В каком направлении вы сейчас стали бы развивать эту работу?
— В сторону связи речи с формой.
Что это значит?
— Меня всегда занимали вопросы моделирования восприятия. Удивительная вещь: входя в вагон метро, человек мгновенно осознает, где кто из пассажиров сидит, какая рука кому принадлежит и т. п., — но как описать этот процесс восприятия предметов? Как наш мозг анализирует сцену? Другой интригующий вопрос: как правильно записать картинку в цифровом виде? Если записывать значение каждой точки — эта черная, эта белая, — мы не получим ни малейшего представления о том, где и какие предметы изображены. Ответов на эти вопросы до сих пор нет. Обдумывая их, я уже давно пришел к такой идее: нужно, чтобы в описании визуальной формы участвовали те же самые параметры, которые фигурируют в речи. Я думаю, что принципы записи формы и принципы речи очень глубоко связаны. У меня есть другие дела, очень интересные, но я все жду, когда же будет возможность в эту сторону пойти — постараться провести параллели между творением и восприятием речи и творением и восприятием различных описаний пространственных форм.
Эволюция работала полмиллиарда лет, чтобы разработать творение и восприятие форм, а речь она создала в одно мгновение — в какой-нибудь миллион лет! Это было бы чудо, если б восприятие форм не подготовило все необходимое для речи.
В вашу статью о «Кошечке» эта мысль не попала?
— В рукописи было кое-что, но Ляпунов и это вычеркнул. Он сказал, что никто не поймет, и был прав. Даже когда я среди ближайших коллег все это рассказывал, на семинаре Александра Кронрода, стало ясно, что никто не понимает, о чем речь.
Что называется, почва тогда еще не была готова?
— Вероятно. Хотя позже я говорил об этом с нашим крупнейшим лингвистом Игорем Мельчуком, и мне показалось, что он был воодушевлен. В самых неожиданных местах я иногда нахожу переклички и с нашей работой по анимации, и с моими мыслями о связи речи и формы. Например, известно, что Леонардо да Винчи бродил по городу, запоминал лица, а потом, дома, делал наброски по памяти для своих знаменитых рисунков. Но он не только запоминал лица, он ведь еще и писал какие-то числа, записывал пропорции. Смысл многих из этих чисел до сих пор неясен, но ему они были безусловно необходимы. Как тут не вспомнить, что мы, математики, работая над нашим фильмом, хорошо осознавали, что тот, кто пишет уравнения для таких задач, должен быть и художником тоже. А не так давно я открыл «Дао дэ цзин», трактат Лао-цзы, основателя даосизма, и на первой же странице обнаружил рассуждение о связи двух… ипостасей мира, если угодно, которые соединяет «волшебная дверь» (я по памяти пересказываю)*. Я сразу вспомнил свои размышления о связи мира форм и мира слов и подумал: так вот оно что — я, стало быть, хочу войти в эту волшебную дверь…

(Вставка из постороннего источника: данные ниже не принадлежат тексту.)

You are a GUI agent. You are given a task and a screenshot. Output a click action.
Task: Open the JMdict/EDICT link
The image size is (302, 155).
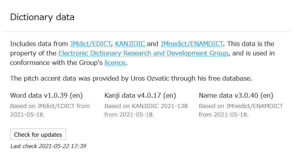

* Дао, которое может быть выражено словами, не есть постоянное дао.
Имя, которое может быть названо, не есть постоянное имя.
Безымянное есть начало неба и земли, обладающее именем, — мать всех вещей.
Поэтому тот, кто свободен от страстей, видит чудесную тайну (дао), а кто имеет страсти, видит только его в конечной форме.
Безымянное и обладающее именем одного и того же происхождения, но с разными названиями. Вместе они называются глубочайшими. Переход от одного глубочайшего к другому — дверь ко всему чудесному. — Пер. Ян Хин-шуна.